◆ Exercise directions: Among the lines below, which ones contain the word "computer"? Copy every such line.

[Collected data entries]

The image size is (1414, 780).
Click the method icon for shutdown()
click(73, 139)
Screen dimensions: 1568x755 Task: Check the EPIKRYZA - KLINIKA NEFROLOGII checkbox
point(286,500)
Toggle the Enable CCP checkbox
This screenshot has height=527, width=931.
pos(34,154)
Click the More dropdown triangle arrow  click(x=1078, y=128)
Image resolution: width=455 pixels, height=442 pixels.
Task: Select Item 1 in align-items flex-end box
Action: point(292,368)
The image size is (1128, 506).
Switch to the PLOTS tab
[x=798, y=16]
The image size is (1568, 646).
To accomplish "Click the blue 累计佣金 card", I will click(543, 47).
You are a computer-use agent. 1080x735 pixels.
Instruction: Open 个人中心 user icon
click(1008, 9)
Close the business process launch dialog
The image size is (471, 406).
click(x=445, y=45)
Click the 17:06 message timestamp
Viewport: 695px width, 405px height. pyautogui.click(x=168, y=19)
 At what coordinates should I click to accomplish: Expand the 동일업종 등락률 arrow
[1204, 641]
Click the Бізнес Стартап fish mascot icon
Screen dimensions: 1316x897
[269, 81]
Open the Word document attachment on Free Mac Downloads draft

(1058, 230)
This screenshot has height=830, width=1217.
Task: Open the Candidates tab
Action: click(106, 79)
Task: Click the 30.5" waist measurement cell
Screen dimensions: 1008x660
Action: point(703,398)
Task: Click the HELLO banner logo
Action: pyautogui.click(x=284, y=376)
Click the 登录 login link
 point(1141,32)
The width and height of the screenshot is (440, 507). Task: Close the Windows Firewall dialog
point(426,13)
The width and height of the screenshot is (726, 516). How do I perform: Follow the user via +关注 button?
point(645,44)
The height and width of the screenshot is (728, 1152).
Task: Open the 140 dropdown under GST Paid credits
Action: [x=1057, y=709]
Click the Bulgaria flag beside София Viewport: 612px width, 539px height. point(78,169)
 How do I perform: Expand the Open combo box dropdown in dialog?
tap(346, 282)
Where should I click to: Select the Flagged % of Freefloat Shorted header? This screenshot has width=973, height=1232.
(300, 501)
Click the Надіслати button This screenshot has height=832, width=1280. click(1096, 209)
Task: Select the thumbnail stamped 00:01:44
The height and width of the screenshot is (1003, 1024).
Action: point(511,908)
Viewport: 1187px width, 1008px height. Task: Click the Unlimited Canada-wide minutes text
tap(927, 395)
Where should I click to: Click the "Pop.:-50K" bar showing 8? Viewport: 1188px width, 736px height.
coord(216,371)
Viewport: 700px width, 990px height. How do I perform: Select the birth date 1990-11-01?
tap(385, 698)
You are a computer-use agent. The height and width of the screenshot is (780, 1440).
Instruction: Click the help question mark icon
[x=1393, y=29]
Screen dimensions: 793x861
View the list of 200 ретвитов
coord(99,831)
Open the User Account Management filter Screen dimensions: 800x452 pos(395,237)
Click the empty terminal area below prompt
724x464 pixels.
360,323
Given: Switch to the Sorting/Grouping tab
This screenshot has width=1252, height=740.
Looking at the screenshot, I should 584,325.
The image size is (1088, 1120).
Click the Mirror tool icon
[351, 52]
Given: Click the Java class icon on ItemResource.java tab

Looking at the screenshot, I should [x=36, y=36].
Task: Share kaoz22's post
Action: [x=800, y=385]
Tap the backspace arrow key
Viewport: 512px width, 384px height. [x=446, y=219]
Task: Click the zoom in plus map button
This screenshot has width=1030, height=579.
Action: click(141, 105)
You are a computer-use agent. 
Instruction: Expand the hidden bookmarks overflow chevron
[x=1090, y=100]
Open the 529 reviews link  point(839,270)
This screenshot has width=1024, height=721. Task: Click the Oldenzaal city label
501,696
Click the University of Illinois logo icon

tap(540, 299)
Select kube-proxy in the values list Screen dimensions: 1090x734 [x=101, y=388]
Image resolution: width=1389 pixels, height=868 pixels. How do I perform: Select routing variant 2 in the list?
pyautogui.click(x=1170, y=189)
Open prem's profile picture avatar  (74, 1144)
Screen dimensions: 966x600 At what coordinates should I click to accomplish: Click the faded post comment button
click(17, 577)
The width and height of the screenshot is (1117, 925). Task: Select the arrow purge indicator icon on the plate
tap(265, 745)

◆ Response to this exercise:
You are a computer-use agent. 1080x735 pixels.
You are a computer-use agent. The height and width of the screenshot is (780, 1440).
You are a computer-use agent. 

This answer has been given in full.